Question: You have conducted extensive research into the Digital Twin. How many twins does a company need and in which IT systems do they live?

Schleich: This question cannot be answered in general terms. The number, scope and software- and system-side implementation of Digital Twins depend heavily on the use case and ultimately on the company's business model. After all, a digital twin is not created as an end in itself, but, for example, to support pay-per-use models or predictive maintenance offerings. Finding suitable use cases is a challenge, especially for smaller companies, but there are now providers that support them in implementing and also operating digital twins.

Question: Things have become quieter again around the topic of sustainability. Is PLM actually an effective lever for this?

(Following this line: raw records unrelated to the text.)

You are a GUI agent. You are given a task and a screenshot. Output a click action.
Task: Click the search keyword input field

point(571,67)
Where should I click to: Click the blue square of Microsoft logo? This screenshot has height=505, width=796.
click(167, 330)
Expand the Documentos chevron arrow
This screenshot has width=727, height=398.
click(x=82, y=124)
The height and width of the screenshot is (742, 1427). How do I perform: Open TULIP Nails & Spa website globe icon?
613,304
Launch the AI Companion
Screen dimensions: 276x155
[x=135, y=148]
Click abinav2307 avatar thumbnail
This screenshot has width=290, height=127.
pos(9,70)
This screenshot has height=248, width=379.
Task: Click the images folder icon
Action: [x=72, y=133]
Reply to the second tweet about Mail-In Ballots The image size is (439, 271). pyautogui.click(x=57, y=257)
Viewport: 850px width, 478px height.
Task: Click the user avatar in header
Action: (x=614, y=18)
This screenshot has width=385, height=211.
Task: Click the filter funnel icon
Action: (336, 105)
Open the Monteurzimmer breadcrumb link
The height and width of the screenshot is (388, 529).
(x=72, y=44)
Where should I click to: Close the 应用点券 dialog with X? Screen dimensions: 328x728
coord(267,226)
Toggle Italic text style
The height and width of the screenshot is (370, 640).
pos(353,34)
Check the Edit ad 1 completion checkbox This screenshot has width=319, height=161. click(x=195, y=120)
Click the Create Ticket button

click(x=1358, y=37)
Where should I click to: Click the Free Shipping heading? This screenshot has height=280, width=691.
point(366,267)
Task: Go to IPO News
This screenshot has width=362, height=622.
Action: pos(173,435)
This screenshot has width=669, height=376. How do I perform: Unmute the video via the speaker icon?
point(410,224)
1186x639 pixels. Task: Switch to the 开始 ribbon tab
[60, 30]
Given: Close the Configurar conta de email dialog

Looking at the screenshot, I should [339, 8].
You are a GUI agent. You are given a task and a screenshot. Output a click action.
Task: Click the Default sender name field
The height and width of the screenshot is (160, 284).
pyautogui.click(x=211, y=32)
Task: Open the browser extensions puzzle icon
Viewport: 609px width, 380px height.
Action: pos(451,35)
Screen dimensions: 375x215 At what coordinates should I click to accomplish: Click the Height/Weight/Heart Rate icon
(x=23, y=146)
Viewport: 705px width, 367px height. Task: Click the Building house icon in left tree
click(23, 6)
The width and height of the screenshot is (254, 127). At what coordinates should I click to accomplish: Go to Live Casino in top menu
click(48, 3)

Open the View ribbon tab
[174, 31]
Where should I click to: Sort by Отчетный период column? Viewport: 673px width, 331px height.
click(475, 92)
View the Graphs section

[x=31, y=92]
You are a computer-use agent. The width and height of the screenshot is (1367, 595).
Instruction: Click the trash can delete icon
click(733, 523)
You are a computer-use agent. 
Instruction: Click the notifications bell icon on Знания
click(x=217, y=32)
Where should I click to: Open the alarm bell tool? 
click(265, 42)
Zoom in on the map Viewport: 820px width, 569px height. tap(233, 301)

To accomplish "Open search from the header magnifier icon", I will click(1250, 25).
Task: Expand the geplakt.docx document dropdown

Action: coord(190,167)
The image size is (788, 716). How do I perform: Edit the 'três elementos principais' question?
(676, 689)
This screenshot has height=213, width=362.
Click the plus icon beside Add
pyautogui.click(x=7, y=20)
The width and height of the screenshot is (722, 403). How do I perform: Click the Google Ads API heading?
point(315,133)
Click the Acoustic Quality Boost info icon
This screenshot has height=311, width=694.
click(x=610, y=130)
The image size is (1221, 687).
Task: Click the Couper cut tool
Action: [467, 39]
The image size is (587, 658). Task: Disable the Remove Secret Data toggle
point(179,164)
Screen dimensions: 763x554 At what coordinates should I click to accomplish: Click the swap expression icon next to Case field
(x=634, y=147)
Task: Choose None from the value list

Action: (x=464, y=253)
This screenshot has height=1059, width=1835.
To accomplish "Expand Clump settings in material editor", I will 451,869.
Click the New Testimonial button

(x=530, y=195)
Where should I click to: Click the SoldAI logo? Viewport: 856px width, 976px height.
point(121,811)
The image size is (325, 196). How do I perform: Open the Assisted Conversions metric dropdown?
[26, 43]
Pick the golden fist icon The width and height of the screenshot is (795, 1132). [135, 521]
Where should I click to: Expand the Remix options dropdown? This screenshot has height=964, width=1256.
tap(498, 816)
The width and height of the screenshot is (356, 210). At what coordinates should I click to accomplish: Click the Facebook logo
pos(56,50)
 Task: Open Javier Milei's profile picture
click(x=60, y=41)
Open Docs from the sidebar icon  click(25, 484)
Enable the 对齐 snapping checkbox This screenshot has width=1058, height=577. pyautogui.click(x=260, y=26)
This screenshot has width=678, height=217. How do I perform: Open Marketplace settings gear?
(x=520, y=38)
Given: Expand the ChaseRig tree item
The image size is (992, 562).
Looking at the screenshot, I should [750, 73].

Schleich: Topics such as sustainability and the circular economy have lost some attention due to the current geopolitical challenges. But I still attach great importance to them because, ultimately, this is not only about ecological aspects but also about cost issues and resilient supply chains. Given the need to collect and exchange sustainability-related data across the entire product lifecycle, PLM is certainly an important building block here, but it often has to be supplemented by additional systems, for example systems for material data management or IoT platforms in production.

Question: I will return to my opening question. Will your Product Life Cycle Management department still have the same name in ten years?

Schleich: There will certainly be some changes in the coming years, but I strongly assume that representing and controlling the product lifecycle in the digital space and closing data and information loops in engineering will still be of great importance in ten years' time. That is my bet, although I admit that I am biased.

Professor Schleich, thank you very much for this interesting interview. 

 


 

About the Person

Prof. Dr.-Ing. habil. Benjamin Schleich is Professor and Head of the Product Life Cycle Management (PLCM) department in the Department of Mechanical Engineering at the Technical University of Darmstadt. His research focuses on various aspects relating to the exchange of information and data along the product lifecycle, such as issues relating to data-driven sustainability, the automation of engineering processes, flexible digital manufacturing systems and information processing in tolerance management. Together with his team, he also works on Digital Twins, data mining and machine learning in product development, tolerance management (particularly in the context of Industry 4.0) and innovative methods and CAx process chains.